— Task description —
Repeat every entry exactly as it appears.

(Collected data entries)

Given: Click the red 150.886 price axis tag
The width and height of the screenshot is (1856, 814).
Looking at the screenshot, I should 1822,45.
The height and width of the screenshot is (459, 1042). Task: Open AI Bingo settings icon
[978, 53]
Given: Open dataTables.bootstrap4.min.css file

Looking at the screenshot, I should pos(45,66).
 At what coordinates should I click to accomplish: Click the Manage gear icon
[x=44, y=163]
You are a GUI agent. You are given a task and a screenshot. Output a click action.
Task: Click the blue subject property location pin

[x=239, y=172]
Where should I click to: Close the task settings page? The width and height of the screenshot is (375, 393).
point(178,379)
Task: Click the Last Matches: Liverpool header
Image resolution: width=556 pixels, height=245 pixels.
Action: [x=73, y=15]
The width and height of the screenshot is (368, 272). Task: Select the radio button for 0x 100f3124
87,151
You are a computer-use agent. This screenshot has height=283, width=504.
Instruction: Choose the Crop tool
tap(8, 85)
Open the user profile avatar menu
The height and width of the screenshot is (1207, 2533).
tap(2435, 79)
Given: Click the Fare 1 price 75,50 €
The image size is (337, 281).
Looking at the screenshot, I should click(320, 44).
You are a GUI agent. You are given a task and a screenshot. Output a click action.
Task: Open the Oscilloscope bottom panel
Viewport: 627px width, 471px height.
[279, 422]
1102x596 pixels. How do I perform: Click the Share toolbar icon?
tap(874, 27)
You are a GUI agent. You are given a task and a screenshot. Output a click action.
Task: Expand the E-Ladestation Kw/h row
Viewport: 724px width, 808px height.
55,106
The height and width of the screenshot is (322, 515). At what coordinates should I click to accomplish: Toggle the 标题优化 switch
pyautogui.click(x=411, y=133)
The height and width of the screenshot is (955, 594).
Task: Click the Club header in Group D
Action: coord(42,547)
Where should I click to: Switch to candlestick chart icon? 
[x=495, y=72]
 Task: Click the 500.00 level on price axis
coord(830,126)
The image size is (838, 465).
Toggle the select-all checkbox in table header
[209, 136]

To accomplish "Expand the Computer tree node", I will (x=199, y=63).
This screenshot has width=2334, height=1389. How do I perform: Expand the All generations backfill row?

— Exercise output —
Given: Click the red 150.886 price axis tag
The width and height of the screenshot is (1856, 814).
Looking at the screenshot, I should 1822,45.
The height and width of the screenshot is (459, 1042). Task: Open AI Bingo settings icon
[978, 53]
Given: Open dataTables.bootstrap4.min.css file

Looking at the screenshot, I should pos(45,66).
 At what coordinates should I click to accomplish: Click the Manage gear icon
[x=44, y=163]
You are a GUI agent. You are given a task and a screenshot. Output a click action.
Task: Click the blue subject property location pin

[x=239, y=172]
Where should I click to: Close the task settings page? The width and height of the screenshot is (375, 393).
point(178,379)
Task: Click the Last Matches: Liverpool header
Image resolution: width=556 pixels, height=245 pixels.
Action: [x=73, y=15]
The width and height of the screenshot is (368, 272). Task: Select the radio button for 0x 100f3124
87,151
You are a computer-use agent. This screenshot has height=283, width=504.
Instruction: Choose the Crop tool
tap(8, 85)
Open the user profile avatar menu
The height and width of the screenshot is (1207, 2533).
tap(2435, 79)
Given: Click the Fare 1 price 75,50 €
The image size is (337, 281).
Looking at the screenshot, I should click(320, 44).
You are a GUI agent. You are given a task and a screenshot. Output a click action.
Task: Open the Oscilloscope bottom panel
Viewport: 627px width, 471px height.
[279, 422]
1102x596 pixels. How do I perform: Click the Share toolbar icon?
tap(874, 27)
You are a GUI agent. You are given a task and a screenshot. Output a click action.
Task: Expand the E-Ladestation Kw/h row
Viewport: 724px width, 808px height.
55,106
The height and width of the screenshot is (322, 515). At what coordinates should I click to accomplish: Toggle the 标题优化 switch
pyautogui.click(x=411, y=133)
The height and width of the screenshot is (955, 594).
Task: Click the Club header in Group D
Action: coord(42,547)
Where should I click to: Switch to candlestick chart icon? 
[x=495, y=72]
 Task: Click the 500.00 level on price axis
coord(830,126)
The image size is (838, 465).
Toggle the select-all checkbox in table header
[209, 136]

To accomplish "Expand the Computer tree node", I will (x=199, y=63).
This screenshot has width=2334, height=1389. How do I perform: Expand the All generations backfill row?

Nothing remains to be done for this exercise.